The government was on track to cut its annual budget shortfall to less than $4-billion in five years but Mr. Morneau’s new spending measures will increase the deficit to $6.8-billion that year, not including a $3-billion cushion for risk.

In the current year ending March 31, the deficit will drop to $14.9-billion, down from $19-billion last year. It is then forecast to come in higher in each of the next two years, reaching $19.8-billion in 2019-2020 and $19.7-billion the following year, before declining gradually to $9.8-billion by 2023-24, the last year of the government’s projections.

One of the major new budget planks is $1.25-billion over three years, starting later this year, for a “First-Time Home Buyer Incentive” that will be managed by the Canada Mortgage and Housing Corporation.

The program would see the federal housing agency share the cost of a mortgage with first time homebuyers.

CMHC would put up 10 per cent of the price of a newly constructed home and 5 per cent of an existing home, and share in the homeowner’s equity.

The more generous incentive for new properties is meant to encourage home construction, particularly in Canada’s largest cities like Toronto and Vancouver, where supply shortages are inflating home prices.

Only first time homebuyers with household incomes below $120,000 would qualify for the incentive.

The measure would effectively be an interest-free loan that is repayable once the main mortgage is paid off or the home is sold, however many of the program’s key details were missing from the budget document and will be announced later.

The budget also increases the $25,000 limit on the Home Buyers’ Plan, which allows first time homebuyers to borrow from their Registered Retirement Savings Plan to purchase a new home. The new limit will be $35,000, or $70,000 for a couple.

The government is also adding $10-billion over nine years to a program first launched in 2017 that provides low-interest loans for the construction of new rental housing aimed at modest and middle income Canadians.

In a move to address Canadians’ anxiety over a changing workplace, Mr. Morneau announced new benefits under the Employment Insurance system worth $586.5-million per year to pay for training and to help cover lost income when a person goes on a course.
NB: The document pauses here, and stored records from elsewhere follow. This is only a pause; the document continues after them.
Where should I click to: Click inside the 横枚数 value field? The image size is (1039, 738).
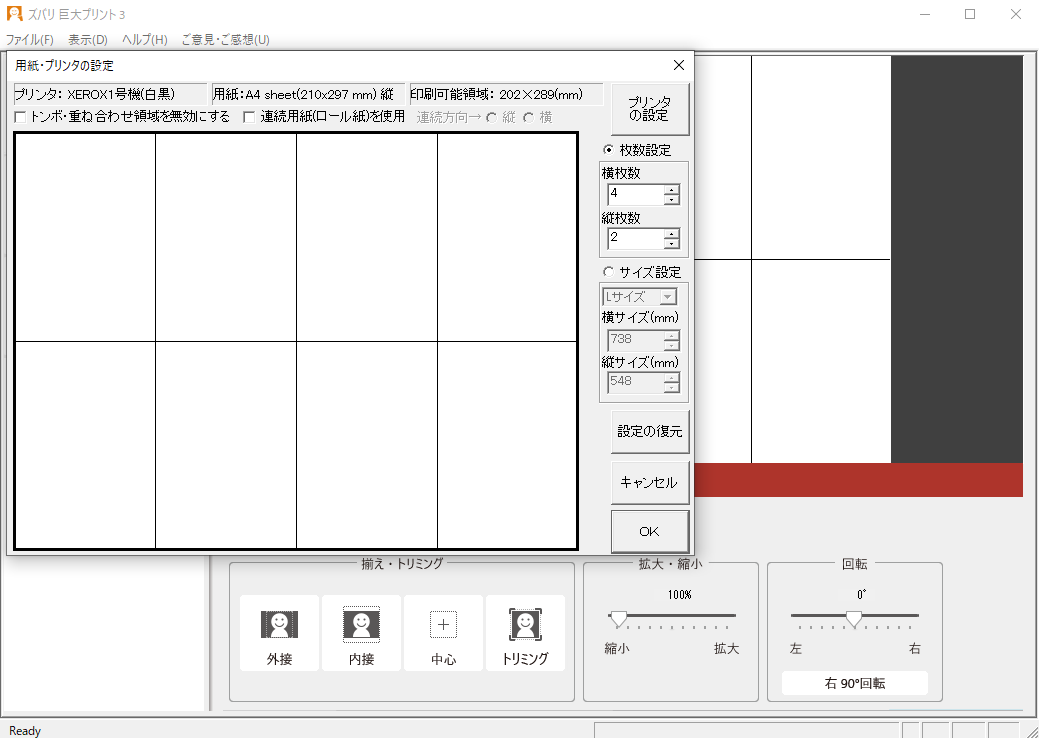tap(635, 193)
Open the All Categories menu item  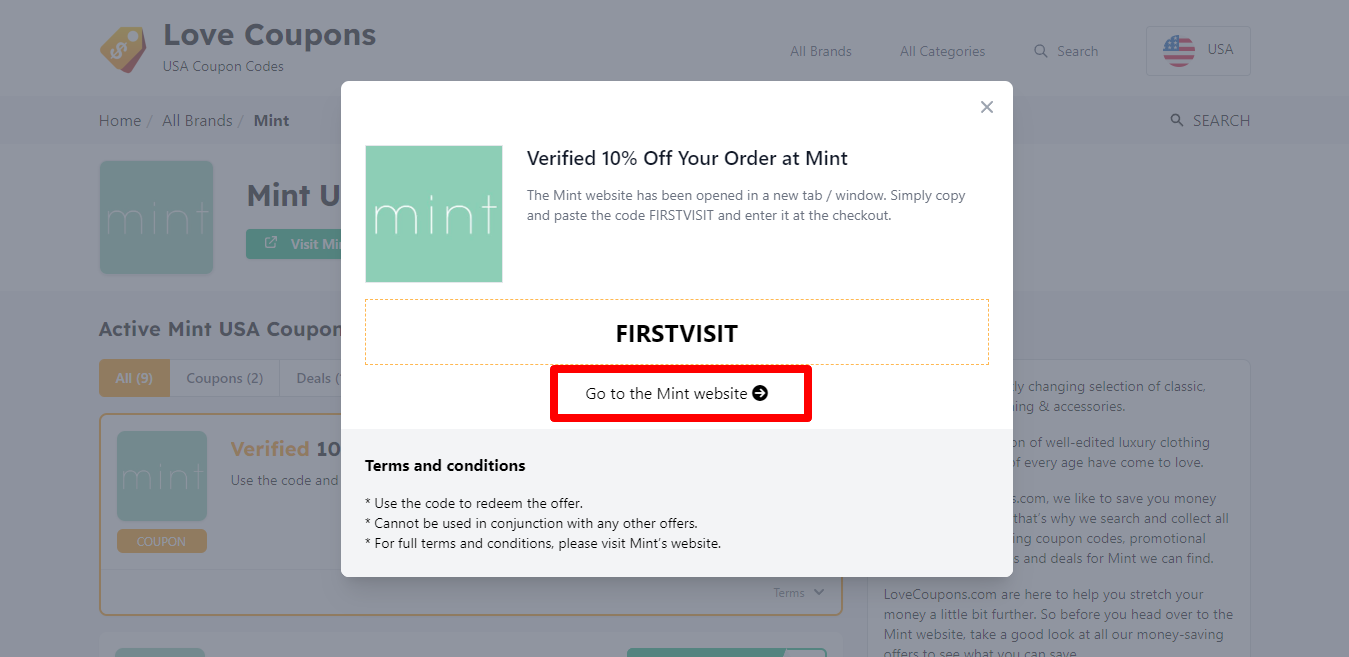(x=942, y=51)
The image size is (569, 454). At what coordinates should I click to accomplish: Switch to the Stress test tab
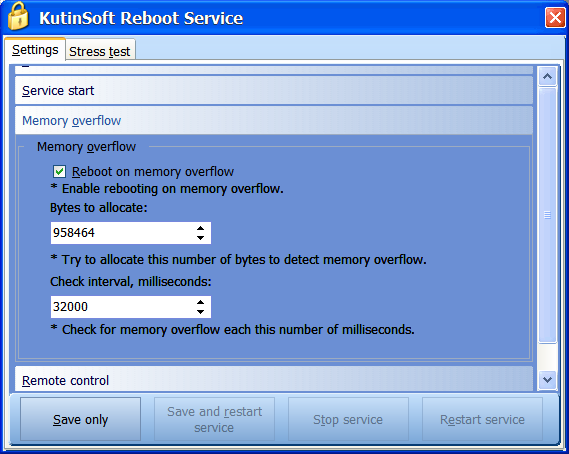point(100,51)
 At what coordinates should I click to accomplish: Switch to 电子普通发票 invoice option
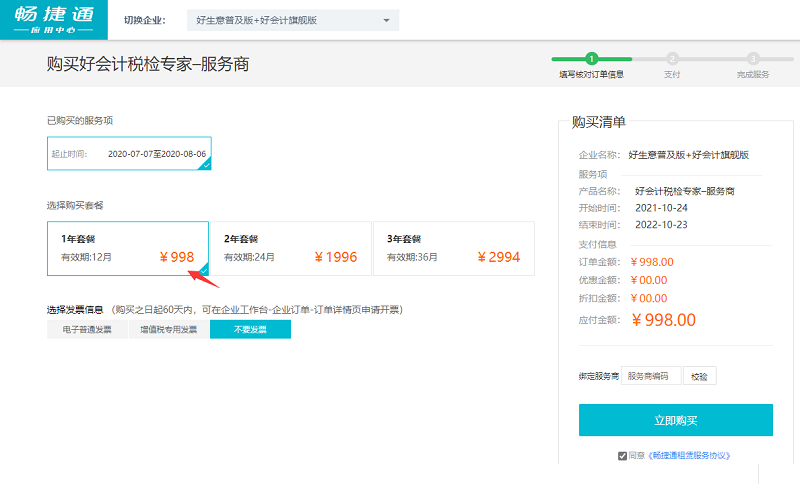(x=87, y=330)
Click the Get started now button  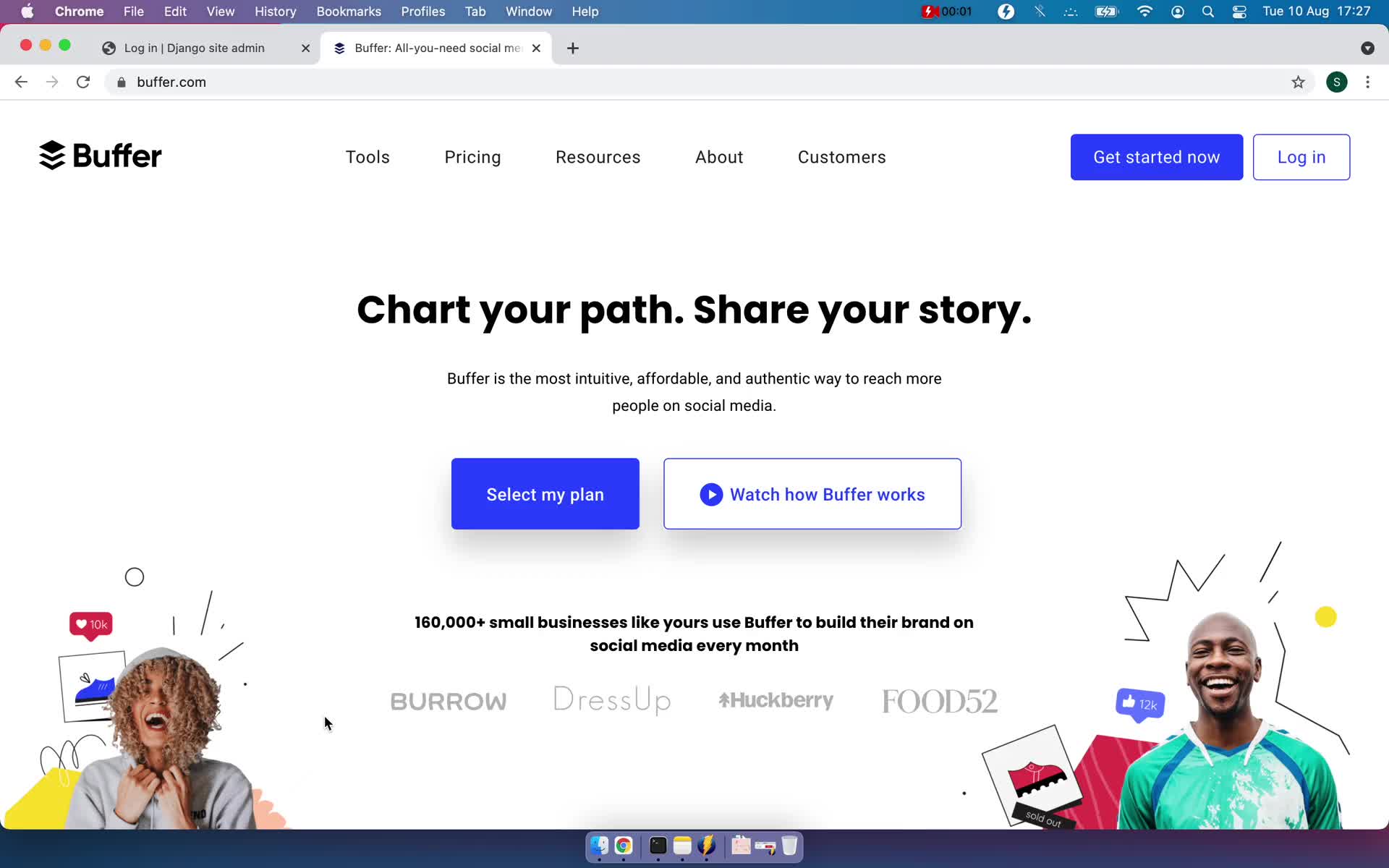click(x=1157, y=157)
The program will allow workers to accumulate credits of $250 per year that can be cashed in to pay for up to half the cost of a course or training program, with a lifetime maximum of $5,000. As well, a worker would be able to collect up to four weeks of Employment Insurance while on leave from their jobs to take a course.
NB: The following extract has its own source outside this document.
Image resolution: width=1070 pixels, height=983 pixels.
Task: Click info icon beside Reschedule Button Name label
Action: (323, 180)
The minister also announced new measures to help post-secondary students who take on debt to finance their education. The government will reduce interest rates on the Canada Student Loans and Canada Apprenticeship loans by two percentage points, and add a six-month grace period after a student leaves school before interest starts to accrue.

The budget also expands a work placement program to create 40,000 work placements for students within five years.
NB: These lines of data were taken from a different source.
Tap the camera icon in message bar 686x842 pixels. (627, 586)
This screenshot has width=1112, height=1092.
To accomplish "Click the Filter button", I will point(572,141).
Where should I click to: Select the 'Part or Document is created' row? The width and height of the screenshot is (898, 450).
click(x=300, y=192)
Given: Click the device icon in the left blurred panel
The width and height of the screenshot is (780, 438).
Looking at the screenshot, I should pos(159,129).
Mr. Morneau also promised the Liberals will flesh out their plans for a national strategy on pharmacare after they receive a report from an advisory committee, headed by former Ontario health minister Dr. Eric Hoskins.

In the meantime, he announced Ottawa will work with provinces and territories to create a Canadian Drug Agency, which will use bulk buying power to reduce costs for Canadians. The government estimated it could cut pharmaceutical costs by $3-billion a year over the longer term.

The government is proposing to work with other establish a national formulary of prescribed drugs that would provide a standard cross-Canada list for which pharmaceuticals are covered by government plans and private-sector insurance companies.